A surrogate-proxy matrix (often denoted Z1), derived from variables specified by proxy_variable_column_names_map[‘surrogatevars’].
The function assumes that proxy_variable_column_names_map[‘donorproxies’] and proxy_variable_column_names_map[‘surrogatevars’] each contain the name of a single column in df to be used for constructing these matrices.
- Parameters:
df (pd.DataFrame) – The input panel data in long format. Must contain columns for unit identifiers, time periods, and the variables specified in proxy_variable_column_names_map.
surrogate_units (List[Any]) – A list of unit identifiers (matching values in unit_id_column_name) that will form the columns of the output matrices.
proxy_variable_column_names_map (Dict[str, List[str]]) – A dictionary specifying the variables to use for constructing the matrices. It must contain two keys:
‘donorproxies’: A list containing the name of the column in df to use for the surrogate matrix. (Formerly proxy_vars)
‘surrogatevars’: A list containing the name of the column in df to use for the surrogate-proxy matrix.
unit_id_column_name (str, default “Artist”) – Name of the column in df that identifies unique units. (Formerly id_col)

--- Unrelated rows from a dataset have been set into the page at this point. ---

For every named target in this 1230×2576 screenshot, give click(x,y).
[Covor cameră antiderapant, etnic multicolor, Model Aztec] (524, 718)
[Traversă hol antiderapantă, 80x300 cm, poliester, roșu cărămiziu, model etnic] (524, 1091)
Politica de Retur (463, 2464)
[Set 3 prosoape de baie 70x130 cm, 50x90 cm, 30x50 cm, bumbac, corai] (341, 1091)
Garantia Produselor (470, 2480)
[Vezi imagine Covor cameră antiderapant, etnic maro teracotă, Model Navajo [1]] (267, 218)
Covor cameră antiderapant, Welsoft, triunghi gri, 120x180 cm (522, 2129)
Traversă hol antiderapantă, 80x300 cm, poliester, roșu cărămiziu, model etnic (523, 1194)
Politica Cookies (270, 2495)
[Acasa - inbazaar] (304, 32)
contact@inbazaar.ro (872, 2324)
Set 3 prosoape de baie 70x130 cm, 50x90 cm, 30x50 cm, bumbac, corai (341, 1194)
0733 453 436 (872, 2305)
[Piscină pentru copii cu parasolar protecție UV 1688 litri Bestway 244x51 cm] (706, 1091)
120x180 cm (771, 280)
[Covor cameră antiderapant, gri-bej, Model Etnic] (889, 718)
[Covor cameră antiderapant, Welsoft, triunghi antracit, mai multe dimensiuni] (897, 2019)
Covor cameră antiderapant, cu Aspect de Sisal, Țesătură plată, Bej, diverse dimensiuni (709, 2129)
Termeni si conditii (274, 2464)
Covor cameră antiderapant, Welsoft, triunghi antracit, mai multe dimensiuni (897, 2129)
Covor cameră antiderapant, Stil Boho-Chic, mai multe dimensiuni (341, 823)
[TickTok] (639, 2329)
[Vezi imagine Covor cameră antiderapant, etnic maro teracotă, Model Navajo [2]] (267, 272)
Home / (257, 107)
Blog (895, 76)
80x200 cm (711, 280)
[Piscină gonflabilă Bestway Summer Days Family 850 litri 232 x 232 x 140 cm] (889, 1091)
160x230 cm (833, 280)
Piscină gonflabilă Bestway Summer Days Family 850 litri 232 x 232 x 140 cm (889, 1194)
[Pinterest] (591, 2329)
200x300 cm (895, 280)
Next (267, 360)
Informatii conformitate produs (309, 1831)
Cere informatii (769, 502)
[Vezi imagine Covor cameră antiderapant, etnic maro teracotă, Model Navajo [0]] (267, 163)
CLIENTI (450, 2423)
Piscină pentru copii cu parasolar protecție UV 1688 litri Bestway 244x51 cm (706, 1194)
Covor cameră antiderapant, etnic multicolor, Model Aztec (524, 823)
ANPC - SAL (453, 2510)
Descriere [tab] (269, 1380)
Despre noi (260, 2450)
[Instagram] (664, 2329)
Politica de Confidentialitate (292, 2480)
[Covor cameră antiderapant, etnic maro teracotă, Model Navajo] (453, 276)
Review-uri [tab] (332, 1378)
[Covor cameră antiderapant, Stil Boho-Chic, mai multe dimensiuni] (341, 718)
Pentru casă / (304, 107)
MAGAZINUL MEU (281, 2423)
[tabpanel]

time_period_column_name (str, default “Date”) – Name of the column in df that identifies time periods. This column will form the index of the pivoted DataFrames before conversion to NumPy arrays. (Formerly time_col)
num_total_periods (Optional[int], default None) – Total number of time periods. This parameter is not explicitly used in the current implementation’s logic but is included for potential API consistency or future extensions. (Formerly T)
- Returns:
surrogate_matrix (np.ndarray) – The constructed surrogate matrix (X). Shape (n_time_periods, n_surrogate_units).
surrogate_proxy_matrix (np.ndarray) – The constructed surrogate-proxy matrix (Z1). Shape (n_time_periods, n_surrogate_units).
- Raises:
KeyError –
If proxy_variable_column_names_map does not contain ‘donorproxies’ or ‘surrogatevars’, or if the lists associated with these keys are empty.